Our Corn and Buttermilk Soup Captures the Best Flavors of Summer

Crank up the corn in this soup by making a stock with both the cut kernels and the stripped cobs. The result is a refreshing dish with an intense corn taste. The buttermilk gives it a creamy texture, without the richness of cream. It also adds some acidity to balance the sweetness of the corn.
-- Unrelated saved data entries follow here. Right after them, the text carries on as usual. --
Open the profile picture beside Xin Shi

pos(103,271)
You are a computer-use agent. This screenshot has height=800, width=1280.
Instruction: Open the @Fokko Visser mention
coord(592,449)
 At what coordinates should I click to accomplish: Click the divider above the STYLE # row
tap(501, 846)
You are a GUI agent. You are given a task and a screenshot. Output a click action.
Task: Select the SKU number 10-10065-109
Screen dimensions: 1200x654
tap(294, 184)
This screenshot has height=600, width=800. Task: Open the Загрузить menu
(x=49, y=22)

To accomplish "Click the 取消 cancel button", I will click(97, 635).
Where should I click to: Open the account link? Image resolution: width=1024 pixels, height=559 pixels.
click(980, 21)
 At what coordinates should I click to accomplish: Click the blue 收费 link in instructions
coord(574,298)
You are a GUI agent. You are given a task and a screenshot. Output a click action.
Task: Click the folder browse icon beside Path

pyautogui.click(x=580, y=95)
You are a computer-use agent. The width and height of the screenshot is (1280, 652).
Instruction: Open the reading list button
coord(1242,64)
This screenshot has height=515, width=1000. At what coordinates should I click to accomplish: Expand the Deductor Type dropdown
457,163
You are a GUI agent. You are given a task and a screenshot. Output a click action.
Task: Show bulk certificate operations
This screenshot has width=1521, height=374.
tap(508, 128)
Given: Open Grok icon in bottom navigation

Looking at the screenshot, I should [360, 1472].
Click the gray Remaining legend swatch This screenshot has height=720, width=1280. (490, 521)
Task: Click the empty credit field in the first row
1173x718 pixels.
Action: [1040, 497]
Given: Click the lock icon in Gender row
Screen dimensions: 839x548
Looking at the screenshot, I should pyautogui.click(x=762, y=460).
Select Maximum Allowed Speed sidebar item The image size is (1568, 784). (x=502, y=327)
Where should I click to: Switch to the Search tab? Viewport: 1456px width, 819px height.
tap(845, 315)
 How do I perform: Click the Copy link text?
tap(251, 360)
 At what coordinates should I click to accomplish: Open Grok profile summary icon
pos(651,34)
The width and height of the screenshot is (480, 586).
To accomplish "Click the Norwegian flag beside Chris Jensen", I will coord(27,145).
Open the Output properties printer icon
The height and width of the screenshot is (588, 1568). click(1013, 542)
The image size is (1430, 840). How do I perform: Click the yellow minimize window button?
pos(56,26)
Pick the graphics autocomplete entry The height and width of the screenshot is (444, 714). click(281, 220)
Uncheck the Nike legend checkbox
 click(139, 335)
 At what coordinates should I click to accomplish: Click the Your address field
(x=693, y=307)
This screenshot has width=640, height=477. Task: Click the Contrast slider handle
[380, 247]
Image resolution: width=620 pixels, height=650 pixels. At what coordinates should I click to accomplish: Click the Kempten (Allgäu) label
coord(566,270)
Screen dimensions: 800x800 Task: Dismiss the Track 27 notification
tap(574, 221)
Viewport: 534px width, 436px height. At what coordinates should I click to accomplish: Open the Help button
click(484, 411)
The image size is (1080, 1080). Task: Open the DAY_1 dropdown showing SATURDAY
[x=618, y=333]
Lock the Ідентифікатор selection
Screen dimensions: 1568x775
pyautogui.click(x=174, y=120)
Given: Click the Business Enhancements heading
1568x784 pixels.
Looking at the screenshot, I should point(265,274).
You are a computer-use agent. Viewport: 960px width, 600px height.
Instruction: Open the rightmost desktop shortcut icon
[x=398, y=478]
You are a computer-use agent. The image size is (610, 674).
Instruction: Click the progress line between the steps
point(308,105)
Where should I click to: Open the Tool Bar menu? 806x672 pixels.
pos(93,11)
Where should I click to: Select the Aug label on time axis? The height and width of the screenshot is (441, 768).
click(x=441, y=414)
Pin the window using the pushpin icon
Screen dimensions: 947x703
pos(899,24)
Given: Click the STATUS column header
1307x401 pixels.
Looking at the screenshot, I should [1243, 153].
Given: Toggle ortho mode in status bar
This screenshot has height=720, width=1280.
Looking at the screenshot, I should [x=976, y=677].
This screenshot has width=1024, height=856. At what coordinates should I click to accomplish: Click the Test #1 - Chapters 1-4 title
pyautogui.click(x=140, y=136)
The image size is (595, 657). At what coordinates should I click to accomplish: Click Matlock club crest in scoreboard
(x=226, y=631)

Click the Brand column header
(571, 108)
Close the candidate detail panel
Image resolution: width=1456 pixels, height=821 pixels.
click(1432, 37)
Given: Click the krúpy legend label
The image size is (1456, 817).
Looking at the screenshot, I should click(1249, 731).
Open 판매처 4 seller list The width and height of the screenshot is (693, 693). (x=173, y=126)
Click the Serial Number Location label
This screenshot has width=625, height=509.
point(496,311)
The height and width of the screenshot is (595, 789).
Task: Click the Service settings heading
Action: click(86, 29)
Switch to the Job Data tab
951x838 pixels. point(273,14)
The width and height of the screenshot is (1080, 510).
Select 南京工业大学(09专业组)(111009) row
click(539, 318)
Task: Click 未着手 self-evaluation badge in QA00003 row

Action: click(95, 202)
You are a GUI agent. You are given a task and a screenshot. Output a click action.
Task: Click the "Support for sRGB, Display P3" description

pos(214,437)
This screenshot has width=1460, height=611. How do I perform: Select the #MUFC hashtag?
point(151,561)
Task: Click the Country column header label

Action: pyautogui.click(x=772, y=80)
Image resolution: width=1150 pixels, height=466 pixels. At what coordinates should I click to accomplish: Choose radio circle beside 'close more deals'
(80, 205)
Serve this soup hot or cold; it’s delicious either way. 

Corn Buttermilk Soup with Sweet Smoked Paprika and Cilantro Recipe

Serves 6 to 8

Shopping List
6 ears organic corn
2 cloves organic fresh garlic
2 or 3 organic shallots
2 tablespoons olive oil, plus more for drizzling
Kosher salt
Freshly ground black pepper
¼ teaspoon coriander seeds
¼ teaspoon ground cumin
½ teaspoon sweet smoked paprika
5 cups vegetable broth
1 cup buttermilk
4 or 5 sprigs organic fresh cilantro
¼ teaspoon red chile flakes, optional

Tools
Blender or immersion blender, fine-mesh strainer, 2 large bowls, large sauce pot with a lid

1. Prep the vegetables

  • Shuck the corn. Lay the ears flat and cut the kernels from the cobs. Transfer the kernels to a large bowl. Break the cobs in half crosswise and reserve. 
  • Peel and finely chop, press, or grate the garlic. 
  • Peel and finely chop the shallots. 

2. Make the soup
In a large sauce pot over medium-high heat, warm 2 tablespoons oil until hot but not smoking. Add the garlic and shallots and cook, stirring occasionally, until starting to soften, 3 to 4 minutes. Season with salt and pepper. Stir in the coriander, cumin, and half the paprika and toast until fragrant, about 1 minute. Add the corn kernels and cobs, season with salt and pepper, and cook, stirring occasionally, until the kernels are starting to soften, 2 to 3 minutes. Add the vegetable broth and bring to a boil; reduce to a simmer, cover, and cook until the corn kernels are very tender and the soup is thickened, about 35 minutes. Remove from the heat and discard the cobs. Let the soup cool slightly. Stir in the buttermilk. 

3. Finish the soup 

  • Strip the cilantro leaves from the stems. 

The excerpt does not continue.